For those who provide construction labor or materials to a public works project in the state of Nevada, the Little Miller Act ensures that payment will be made. Like every other state’s Little Miller Act, Nevada requires that the prime contractor secures a payment bond for the benefit of their subcontractors, suppliers, and other project participants should a payment issue arise on the project. If a qualifying party isn’t paid for their work, they have the right to make a bond claim to recover their payment.
This post will show you step-by-step how to make a payment bond claim in Nevada, to get the money you’ve earned.
Step 1: Find out if you can make a Nevada payment bond claim
Is a payment bond required on your project?
Under the Nevada Little Miller Act (found in Nevada Revised Statutes §339.015 et. seq.), any publicly funded construction project with a total contract value of $10,000 has a payment bond taken out by the prime contractor. The amount of the bond posted by the prime contractor must be equal to 50% of the total contract price.
Is your work protected under the Nevada Little Miller Act?
In Nevada, the protected parties include anyone who has a direct contract for over $500 with the bonded contractor, or one of their subcontractors. Translated, that means all first-tier and second-tier subs, material suppliers, equipment lessors, architects, and laborers in the first two tiers can make a bond claim. In addition to that, if the work requires a license, the party must be licensed to make a bond claim.
Step 2: Send a preliminary notice
To have the right to make a Nevada bond claim, the claimant must first provide a preliminary notice. It should provide:
- A description of the labor or materials to be provided
- The name and address of the hiring party
- A description of the property being improved
You must send this written notice to the bonded prime contractor within the first 30 days of first furnishing labor or materials to the project by registered or certified mail.
This notice may be sent late, but it will limit the amount of recovery to the labor or materials provided in the 30 days prior to the notice being sent. Failing to provide this notice will bar the party from making a bond claim.
Step 3: Sending a notice of intent
If you do experience slow or non-payment, it may be time to make a bond claim. However, there’s one more thing a claimant can do before making your bond claim. This isn’t necessarily a required step, but this can be an effective way to try and elicit payment before enforcing your bond claim in court. Go ahead and send a Notice of Intent to Make a Bond Claim to both the surety company and the contractor who posted the bond.
Consider this a final warning shot. This notice should state that if payment isn’t made within x amount of days, you are willing to make a claim against the payment bond. This is typically effective to induce payment, since surety companies and contractors alike want to avoid having claims against their bonds at all costs.
Step 4: Make your Nevada bond claim
Who do I need to send the bond claim to?
The only party required by Nevada statute to receive a bond claim is the general contractor who took out the bond on the project. It should be sent to the contractor’s office or personal residence. However, the more people “up-chain” who receive a copy of the bond claim the better. Particularly the surety company, as this will help speed up the process to recover payment.

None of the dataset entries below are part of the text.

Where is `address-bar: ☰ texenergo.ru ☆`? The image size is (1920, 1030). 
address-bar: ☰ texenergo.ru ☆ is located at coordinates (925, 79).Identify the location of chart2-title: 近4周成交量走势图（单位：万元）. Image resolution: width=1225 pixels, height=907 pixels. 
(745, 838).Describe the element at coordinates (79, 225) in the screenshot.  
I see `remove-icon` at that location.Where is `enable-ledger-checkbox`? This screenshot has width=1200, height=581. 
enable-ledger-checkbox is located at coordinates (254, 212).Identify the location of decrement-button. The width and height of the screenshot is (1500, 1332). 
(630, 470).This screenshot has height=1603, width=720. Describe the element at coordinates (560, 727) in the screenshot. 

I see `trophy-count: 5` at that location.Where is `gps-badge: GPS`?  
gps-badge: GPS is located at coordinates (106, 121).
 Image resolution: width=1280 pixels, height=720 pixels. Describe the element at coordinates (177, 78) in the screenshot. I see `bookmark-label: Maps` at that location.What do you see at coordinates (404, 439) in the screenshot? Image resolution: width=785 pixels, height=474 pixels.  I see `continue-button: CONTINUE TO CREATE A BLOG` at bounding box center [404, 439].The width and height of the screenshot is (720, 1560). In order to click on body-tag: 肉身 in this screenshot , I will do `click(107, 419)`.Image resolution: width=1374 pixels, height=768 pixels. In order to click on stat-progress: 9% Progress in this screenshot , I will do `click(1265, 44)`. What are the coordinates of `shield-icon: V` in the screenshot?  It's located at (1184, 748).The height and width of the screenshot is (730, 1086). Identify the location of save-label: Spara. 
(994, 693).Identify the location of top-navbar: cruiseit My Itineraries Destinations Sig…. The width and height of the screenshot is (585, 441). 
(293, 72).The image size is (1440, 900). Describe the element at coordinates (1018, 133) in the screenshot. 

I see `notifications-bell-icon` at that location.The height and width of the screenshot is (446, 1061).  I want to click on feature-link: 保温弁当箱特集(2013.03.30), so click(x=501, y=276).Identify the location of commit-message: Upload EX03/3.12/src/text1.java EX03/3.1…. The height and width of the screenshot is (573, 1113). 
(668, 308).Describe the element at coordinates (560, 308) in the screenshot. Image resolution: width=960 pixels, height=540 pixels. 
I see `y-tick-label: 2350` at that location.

When do I need to send the bond claim?
To successfully make a payment bond claim, it should be made within 90 days from the last date the claimant furnished labor or materials to the project. The claim should be sent by registered or certified mail. Note, there is one exception to this rule. Anyone working on highway construction projects must send their claim to the Dept. of Transportation within 30 days of final acceptance of the contract.
What do I need to include in the bond claim?
There is no specific format or extensive requirements to make a valid bond claim. The only information specifically required is:
- The amount due under the bond claim
- The name of the person who hired you on the project
But there’s no harm in adding any additional information that may prove helpful. This could include identifying the project or property, and a description of the labor and materials provided to the project.
Another special note for highway construction projects. In addition to the information required above, the bond claim should also include a statement that the claim has yet to be paid, and should be notarized as well.
What’s next? Take these 4 steps after making a bond claim.
If you’ve followed these steps, then congratulations! You’ve successfully made a Nevada bond claim. This is typically enough to get your payment problem the attention it deserves. If the claim alone doesn’t pressure the hiring party to make a payment, you may need to take additional action.
Step 5: Enforce your Nevada bond claim
Hopefully, it hasn’t come to this. But, unfortunately, this is sometimes necessary to get what you’ve earned. The deadline to enforce a payment bond claim in Nevada is 1 year from the last date the claimant furnished labor or materials to the project. If you miss this deadline, then your bond claim will expire, and no longer be enforceable.
So, if that one-year deadline is steadily approaching without a response or payment plan, it may be time to enforce your bond claim. Keep in mind, that this is a full lawsuit. This will cost both time and money to enforce your claim. Before proceeding with this step, we recommend contacting a local construction attorney to help guide you through this process.